▶ [EXERCISE]
Reproduce the following lines verbatim.

▶ [EXERCISE DATA]

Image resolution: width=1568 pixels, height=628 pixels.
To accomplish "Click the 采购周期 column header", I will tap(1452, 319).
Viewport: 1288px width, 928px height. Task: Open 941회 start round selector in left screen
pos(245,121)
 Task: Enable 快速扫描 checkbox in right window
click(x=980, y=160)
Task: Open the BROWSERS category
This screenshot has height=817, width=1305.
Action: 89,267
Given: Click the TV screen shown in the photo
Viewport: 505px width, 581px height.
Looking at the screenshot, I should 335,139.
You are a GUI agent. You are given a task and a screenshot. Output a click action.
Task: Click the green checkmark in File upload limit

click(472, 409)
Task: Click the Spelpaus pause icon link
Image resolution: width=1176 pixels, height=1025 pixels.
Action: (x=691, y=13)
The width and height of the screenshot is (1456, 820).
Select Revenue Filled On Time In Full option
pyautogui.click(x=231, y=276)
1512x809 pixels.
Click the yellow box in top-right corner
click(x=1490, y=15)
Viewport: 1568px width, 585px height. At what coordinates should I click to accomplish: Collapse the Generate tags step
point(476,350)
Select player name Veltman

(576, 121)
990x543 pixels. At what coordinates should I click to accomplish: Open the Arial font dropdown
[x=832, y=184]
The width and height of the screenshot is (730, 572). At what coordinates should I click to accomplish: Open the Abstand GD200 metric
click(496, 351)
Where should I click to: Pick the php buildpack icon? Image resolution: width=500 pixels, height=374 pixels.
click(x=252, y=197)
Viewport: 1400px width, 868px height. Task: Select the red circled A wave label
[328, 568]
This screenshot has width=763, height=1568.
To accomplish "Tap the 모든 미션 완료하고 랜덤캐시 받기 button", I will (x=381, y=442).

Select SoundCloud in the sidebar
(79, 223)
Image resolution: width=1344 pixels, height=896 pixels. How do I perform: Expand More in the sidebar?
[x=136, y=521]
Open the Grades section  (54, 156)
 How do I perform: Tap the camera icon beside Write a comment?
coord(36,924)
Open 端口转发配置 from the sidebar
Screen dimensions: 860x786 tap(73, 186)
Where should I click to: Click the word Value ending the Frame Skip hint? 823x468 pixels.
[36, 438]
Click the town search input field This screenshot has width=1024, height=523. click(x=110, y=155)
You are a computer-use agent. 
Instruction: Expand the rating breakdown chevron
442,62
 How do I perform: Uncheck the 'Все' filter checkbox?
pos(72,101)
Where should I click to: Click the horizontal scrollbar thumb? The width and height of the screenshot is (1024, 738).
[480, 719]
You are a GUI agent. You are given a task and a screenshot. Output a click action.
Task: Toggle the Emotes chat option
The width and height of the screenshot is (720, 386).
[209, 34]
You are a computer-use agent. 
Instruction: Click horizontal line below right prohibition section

▶ [PROBLEM SOLUTION]
Image resolution: width=1568 pixels, height=628 pixels.
To accomplish "Click the 采购周期 column header", I will tap(1452, 319).
Viewport: 1288px width, 928px height. Task: Open 941회 start round selector in left screen
pos(245,121)
 Task: Enable 快速扫描 checkbox in right window
click(x=980, y=160)
Task: Open the BROWSERS category
This screenshot has height=817, width=1305.
Action: 89,267
Given: Click the TV screen shown in the photo
Viewport: 505px width, 581px height.
Looking at the screenshot, I should 335,139.
You are a GUI agent. You are given a task and a screenshot. Output a click action.
Task: Click the green checkmark in File upload limit

click(472, 409)
Task: Click the Spelpaus pause icon link
Image resolution: width=1176 pixels, height=1025 pixels.
Action: (x=691, y=13)
The width and height of the screenshot is (1456, 820).
Select Revenue Filled On Time In Full option
pyautogui.click(x=231, y=276)
1512x809 pixels.
Click the yellow box in top-right corner
click(x=1490, y=15)
Viewport: 1568px width, 585px height. At what coordinates should I click to accomplish: Collapse the Generate tags step
point(476,350)
Select player name Veltman

(576, 121)
990x543 pixels. At what coordinates should I click to accomplish: Open the Arial font dropdown
[x=832, y=184]
The width and height of the screenshot is (730, 572). At what coordinates should I click to accomplish: Open the Abstand GD200 metric
click(496, 351)
Where should I click to: Pick the php buildpack icon? Image resolution: width=500 pixels, height=374 pixels.
click(x=252, y=197)
Viewport: 1400px width, 868px height. Task: Select the red circled A wave label
[328, 568]
This screenshot has width=763, height=1568.
To accomplish "Tap the 모든 미션 완료하고 랜덤캐시 받기 button", I will (x=381, y=442).

Select SoundCloud in the sidebar
(79, 223)
Image resolution: width=1344 pixels, height=896 pixels. How do I perform: Expand More in the sidebar?
[x=136, y=521]
Open the Grades section  (54, 156)
 How do I perform: Tap the camera icon beside Write a comment?
coord(36,924)
Open 端口转发配置 from the sidebar
Screen dimensions: 860x786 tap(73, 186)
Where should I click to: Click the word Value ending the Frame Skip hint? 823x468 pixels.
[36, 438]
Click the town search input field This screenshot has width=1024, height=523. click(x=110, y=155)
You are a computer-use agent. 
Instruction: Expand the rating breakdown chevron
442,62
 How do I perform: Uncheck the 'Все' filter checkbox?
pos(72,101)
Where should I click to: Click the horizontal scrollbar thumb? The width and height of the screenshot is (1024, 738).
[480, 719]
You are a GUI agent. You are given a task and a screenshot. Output a click action.
Task: Toggle the Emotes chat option
The width and height of the screenshot is (720, 386).
[209, 34]
You are a computer-use agent. 
Instruction: Click horizontal line below right prohibition section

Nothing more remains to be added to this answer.